L_simple = E_{t, x_0, ε}[||ε − ε_θ(x_t, t)||²], with t ~ Uniform{1..T}, x_0 ~ p_data, ε ~ N(0, I), x_t = sqrt(ᾱ_t)·x_0 + sqrt(1 − ᾱ_t)·ε. One MSE on noise prediction per step.

Q. What's the equivalence between the DDPM loss and L11's score matching?
A.

The DDPM simplified loss IS the denoising-score-matching loss at noise level σ = sqrt(1 − ᾱ_t). The L11 score-based derivation (perturb data, predict negative scaled noise) and the L12 Markov-chain derivation (ELBO over latents, reparameterize, simplify) arrive at the same equation from two paths.

Q. Walk the DDPM training loop in 6 lines.
A.
repeat:
x_0 ~ p_data
t ~ Uniform({1..T})
ε ~ N(0, I)
x_t = sqrt(ᾱ_t)·x_0 + sqrt(1−ᾱ_t)·ε
loss = ||ε − ε_θ(x_t, t)||²
θ ← θ − η·∇_θ loss
Q. Walk the DDPM sampling loop and name the inference cost.
A.
x_T ~ N(0, I)
for t = T, T-1, ..., 1:
z = N(0, I) if t > 1 else 0
ε̂ = ε_θ(x_t, t)
x_{t-1} = (1/sqrt(α_t))·(x_t − (β_t/sqrt(1−ᾱ_t))·ε̂) + σ_t·z
return x_0

Inference cost: T forward passes per sample (T = 1000 in original DDPM; L13 covers DDIM speed-up to ~50).

Q. What is the signature trade-off of diffusion?
A.

Training is fast and clean (one MSE per step on one network, no adversarial game, no Jacobian). Sampling is slow at inference (T forward passes per sample, scales linearly with T).

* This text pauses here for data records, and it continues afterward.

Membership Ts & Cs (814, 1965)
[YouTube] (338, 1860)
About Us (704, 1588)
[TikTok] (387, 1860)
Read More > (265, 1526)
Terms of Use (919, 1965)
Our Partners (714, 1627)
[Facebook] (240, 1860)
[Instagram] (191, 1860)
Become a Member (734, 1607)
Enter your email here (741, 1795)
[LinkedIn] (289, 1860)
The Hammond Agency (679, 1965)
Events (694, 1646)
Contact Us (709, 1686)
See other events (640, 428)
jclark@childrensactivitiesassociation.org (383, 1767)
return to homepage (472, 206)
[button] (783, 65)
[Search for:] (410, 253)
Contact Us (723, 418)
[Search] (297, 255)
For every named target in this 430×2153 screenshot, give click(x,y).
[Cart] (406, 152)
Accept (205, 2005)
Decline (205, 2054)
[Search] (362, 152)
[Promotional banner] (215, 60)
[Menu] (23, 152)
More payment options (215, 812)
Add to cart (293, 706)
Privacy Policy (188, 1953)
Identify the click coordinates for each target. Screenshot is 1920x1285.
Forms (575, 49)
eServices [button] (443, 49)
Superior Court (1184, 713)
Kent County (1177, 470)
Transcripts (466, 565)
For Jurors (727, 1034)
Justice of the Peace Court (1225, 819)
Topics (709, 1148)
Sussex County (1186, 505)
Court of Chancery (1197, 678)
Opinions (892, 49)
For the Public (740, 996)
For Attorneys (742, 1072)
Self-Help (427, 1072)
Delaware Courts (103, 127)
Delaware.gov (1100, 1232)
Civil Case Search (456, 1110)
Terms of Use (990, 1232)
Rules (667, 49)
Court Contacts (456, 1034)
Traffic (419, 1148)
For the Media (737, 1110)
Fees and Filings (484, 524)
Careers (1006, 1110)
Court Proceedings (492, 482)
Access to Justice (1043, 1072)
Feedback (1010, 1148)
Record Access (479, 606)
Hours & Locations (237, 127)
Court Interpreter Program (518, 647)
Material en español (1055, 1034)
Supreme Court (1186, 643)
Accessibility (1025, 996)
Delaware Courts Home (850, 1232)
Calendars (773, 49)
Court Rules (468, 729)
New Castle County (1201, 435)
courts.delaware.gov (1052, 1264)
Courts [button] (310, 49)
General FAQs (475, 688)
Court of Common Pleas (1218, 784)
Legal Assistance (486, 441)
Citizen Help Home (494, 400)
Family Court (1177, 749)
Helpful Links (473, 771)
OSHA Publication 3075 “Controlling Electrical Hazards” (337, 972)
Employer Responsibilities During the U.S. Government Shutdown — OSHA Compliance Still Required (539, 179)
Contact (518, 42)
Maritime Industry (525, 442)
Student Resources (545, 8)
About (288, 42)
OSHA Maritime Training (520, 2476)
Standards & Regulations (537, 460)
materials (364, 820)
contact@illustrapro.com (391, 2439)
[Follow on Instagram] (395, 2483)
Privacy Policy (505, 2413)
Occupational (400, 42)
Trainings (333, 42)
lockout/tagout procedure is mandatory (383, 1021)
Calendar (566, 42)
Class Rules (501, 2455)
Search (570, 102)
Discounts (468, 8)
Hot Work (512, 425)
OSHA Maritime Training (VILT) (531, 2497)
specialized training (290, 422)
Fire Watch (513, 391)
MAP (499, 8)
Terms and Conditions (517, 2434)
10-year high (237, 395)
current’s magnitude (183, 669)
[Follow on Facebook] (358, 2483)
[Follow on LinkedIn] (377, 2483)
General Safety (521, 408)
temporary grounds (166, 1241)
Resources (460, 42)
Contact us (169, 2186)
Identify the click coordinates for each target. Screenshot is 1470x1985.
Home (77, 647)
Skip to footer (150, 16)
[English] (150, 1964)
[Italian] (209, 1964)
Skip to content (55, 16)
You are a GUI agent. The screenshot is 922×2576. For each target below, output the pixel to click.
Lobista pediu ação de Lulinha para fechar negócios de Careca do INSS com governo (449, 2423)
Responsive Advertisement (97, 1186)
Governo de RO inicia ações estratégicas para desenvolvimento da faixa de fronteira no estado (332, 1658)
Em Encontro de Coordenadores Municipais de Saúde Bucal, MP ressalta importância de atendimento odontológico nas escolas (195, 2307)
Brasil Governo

The slow side is the cost; the fast side is what made diffusion practical to train at scale.

Q. What's the network architecture for ε_θ in standard DDPM?
A.

A U-Net (encoder-decoder convolutional architecture with skip connections), inherited from the image-restoration literature. Takes (x_t, t) as input, outputs the predicted noise. Recent work also uses transformer architectures (DiT, Diffusion Transformers); the choice of architecture for ε_θ is independent of the diffusion framework.

Q. What are the 6 categories the §6 in-body checkpoint flags as outside this lesson's scope for diffusion?
A.

(1) Use-case appropriateness for synthetic faces/voices/video; (2) Provenance and watermarking; (3) Sector-specific deployment (journalism, politics, legal evidence, medical imaging, with medical NEW for diffusion); (4) Training-data IP and licensing; (5) Likeness and consent (more pronounced for diffusion than VAE/GAN); (6) Prompt-injection content risks (NEW for text-conditioned diffusion).